As you may have seen, the Bears recently announced they will be releasing starting left tackle Charles Leno, which will free up $9 million. That should be just enough to sign the draft class and get through the rest of the offseason, but it will also mean rookie Teven Jenkins switching sides and Germain Ifeadi continuing to start at right tackle, where he has struggled.
So his name is Zach Von Rosenberg. He grew up in Louisiana and punted for Zachary High School before being drafted as a pitcher by the Pittsburgh Pirates in 2009 straight out of high school. After six years in the minor leagues, Von Rosenberg retired from baseball and eventually returned to school back home at LSU, walking on as a tight end given his athleticism and size — LSU listed Von Rosenberg at 6’5″ and 245 pounds — which means that between him and Zach Davidson, the Vikings have found a way to roster both a punter/backup tight end and tight end/backup punter.
Von Rosenberg is a left-footed punter with a big leg and offers additional experience as a placeholder. Dane Brugler listed him as his seventh-ranked punting prospect, giving him at least a decent shot of competing for the starting punting job with Colquitt and Oscar Bradburn out of Virginia Tech.

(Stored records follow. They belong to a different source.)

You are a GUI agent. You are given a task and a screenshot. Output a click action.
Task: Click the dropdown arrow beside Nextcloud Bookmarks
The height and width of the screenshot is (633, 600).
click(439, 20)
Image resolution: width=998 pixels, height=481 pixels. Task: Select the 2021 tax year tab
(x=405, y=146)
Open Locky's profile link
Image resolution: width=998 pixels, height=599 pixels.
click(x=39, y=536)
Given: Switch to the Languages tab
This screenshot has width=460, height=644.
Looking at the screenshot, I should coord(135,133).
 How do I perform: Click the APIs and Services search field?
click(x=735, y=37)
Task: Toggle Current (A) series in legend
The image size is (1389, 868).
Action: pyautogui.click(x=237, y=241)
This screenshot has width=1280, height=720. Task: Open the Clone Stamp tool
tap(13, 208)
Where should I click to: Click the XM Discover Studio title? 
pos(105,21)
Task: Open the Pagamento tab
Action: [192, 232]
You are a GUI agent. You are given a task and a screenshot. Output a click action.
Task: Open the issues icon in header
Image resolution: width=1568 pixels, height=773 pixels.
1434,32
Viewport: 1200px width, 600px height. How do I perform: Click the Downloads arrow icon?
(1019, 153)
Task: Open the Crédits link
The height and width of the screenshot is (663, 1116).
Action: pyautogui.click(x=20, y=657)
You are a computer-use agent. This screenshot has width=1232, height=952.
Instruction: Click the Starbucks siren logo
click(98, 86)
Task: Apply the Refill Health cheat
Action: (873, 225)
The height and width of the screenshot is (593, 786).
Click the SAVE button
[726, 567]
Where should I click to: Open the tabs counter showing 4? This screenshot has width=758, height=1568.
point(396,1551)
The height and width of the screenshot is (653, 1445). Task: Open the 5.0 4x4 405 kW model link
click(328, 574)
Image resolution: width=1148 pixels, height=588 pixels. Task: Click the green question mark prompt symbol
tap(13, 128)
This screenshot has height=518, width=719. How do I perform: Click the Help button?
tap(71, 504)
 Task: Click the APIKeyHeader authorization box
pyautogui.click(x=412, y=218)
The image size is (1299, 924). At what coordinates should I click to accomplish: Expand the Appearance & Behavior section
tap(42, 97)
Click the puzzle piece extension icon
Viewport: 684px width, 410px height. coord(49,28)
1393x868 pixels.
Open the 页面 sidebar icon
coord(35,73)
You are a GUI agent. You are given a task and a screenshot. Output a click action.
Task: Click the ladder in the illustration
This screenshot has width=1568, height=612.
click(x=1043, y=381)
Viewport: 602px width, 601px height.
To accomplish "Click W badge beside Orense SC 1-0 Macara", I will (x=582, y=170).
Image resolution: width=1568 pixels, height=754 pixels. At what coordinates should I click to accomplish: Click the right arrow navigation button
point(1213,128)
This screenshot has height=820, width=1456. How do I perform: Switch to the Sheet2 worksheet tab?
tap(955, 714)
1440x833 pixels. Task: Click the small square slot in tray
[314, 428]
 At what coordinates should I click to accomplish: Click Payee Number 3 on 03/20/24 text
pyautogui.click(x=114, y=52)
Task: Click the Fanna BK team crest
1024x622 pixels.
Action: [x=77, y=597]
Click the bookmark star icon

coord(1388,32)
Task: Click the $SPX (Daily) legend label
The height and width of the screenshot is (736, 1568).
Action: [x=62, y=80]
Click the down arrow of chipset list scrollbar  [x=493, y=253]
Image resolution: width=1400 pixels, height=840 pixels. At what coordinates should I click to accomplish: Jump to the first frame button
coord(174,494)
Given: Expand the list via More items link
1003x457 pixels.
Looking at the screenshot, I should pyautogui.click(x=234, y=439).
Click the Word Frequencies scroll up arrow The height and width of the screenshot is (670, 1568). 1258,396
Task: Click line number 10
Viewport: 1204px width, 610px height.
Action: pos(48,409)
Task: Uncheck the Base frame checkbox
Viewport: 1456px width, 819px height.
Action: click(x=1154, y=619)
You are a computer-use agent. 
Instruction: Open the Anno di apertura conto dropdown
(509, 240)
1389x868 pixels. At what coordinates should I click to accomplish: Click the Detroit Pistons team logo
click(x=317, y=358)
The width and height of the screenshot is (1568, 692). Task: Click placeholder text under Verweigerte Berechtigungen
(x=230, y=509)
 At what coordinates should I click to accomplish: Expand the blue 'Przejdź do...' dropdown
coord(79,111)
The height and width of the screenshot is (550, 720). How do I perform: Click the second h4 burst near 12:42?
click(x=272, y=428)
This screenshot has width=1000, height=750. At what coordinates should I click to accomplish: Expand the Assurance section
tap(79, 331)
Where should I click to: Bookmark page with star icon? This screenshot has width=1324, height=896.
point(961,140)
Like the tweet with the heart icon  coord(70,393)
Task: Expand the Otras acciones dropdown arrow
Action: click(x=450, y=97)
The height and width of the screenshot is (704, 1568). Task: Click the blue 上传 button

Admittedly I didn’t love the Surratt pick, but I do think he could be ready to start sooner than later. He’s rangy, instinctive, and fluid and could make an early impact in coverage and as a blitzer. Like Dye (and Eric Kendricks before him), he’ll want to bulk up and better learn how to take on and shed blocks, but with Wilson departing in free agency and Barr set to be a free agent soon, he will have a chance to earn a starting role very soon.
Nick Vigil is less of a sideline-to-sideline linebacker and more of a downhill thumper/special teams contributor. He’ll likely make the roster given the guarantees in his contract, but Surratt figures to have a better chance to eventually earn a starting role, particularly given that despite his age he still offers a lot of upside as he’s only played linebacker for two years.
As detailed above, I think Patrick Jones has a solid shot at winning a starting role outright or at least playing heavy rotational snaps next year. Jaylen Twyman is tougher to predict as it seems he would do best as an undersized penetrating under tackle, but Twyman is not currently in shape for that kind of work after opting out and adding some bad weight in an effort to prove to teams he could be a full-time starting defensive tackle. For a sixth-round pick, I’m actually really optimistic about his chances to contribute as a rotational interior pass rusher, not entirely dissimilar from Tom Johnson, but we’ll have to see if Andre Patterson and the Vikings agree and can mold him into that kind of player in the NFL.
Via DM: Say everything goes right for the players the Vikings drafted — they actually get two day 1 starting OL, a starting edge and rotational interior rusher, enough special teams help, etc.— are the Vikings contenders?
Pro Football Focus previewed the Vikings’ projected pre-draft starting lineup below:
“Contenders” might be overstating it, but if the Vikings indeed wind up with three rookie starters, plugging every hole in the trenches, then there’s a good case to be made that they would have one of the most complete rosters in the NFL. The majority of the starters would be above average, leaving opposing offenses with very few weak points to target while leaving opposing defenses with too many threats, on the ground and in the air, to slow down.
If things pan out well, I think this is a team that can easily win the NFC North and is more than capable of going on a run in the playoffs. It would require a lot of luck, particularly good injury luck given this roster’s limited depth. But in the offseason where hope springs eternal, it’s fun to dream about.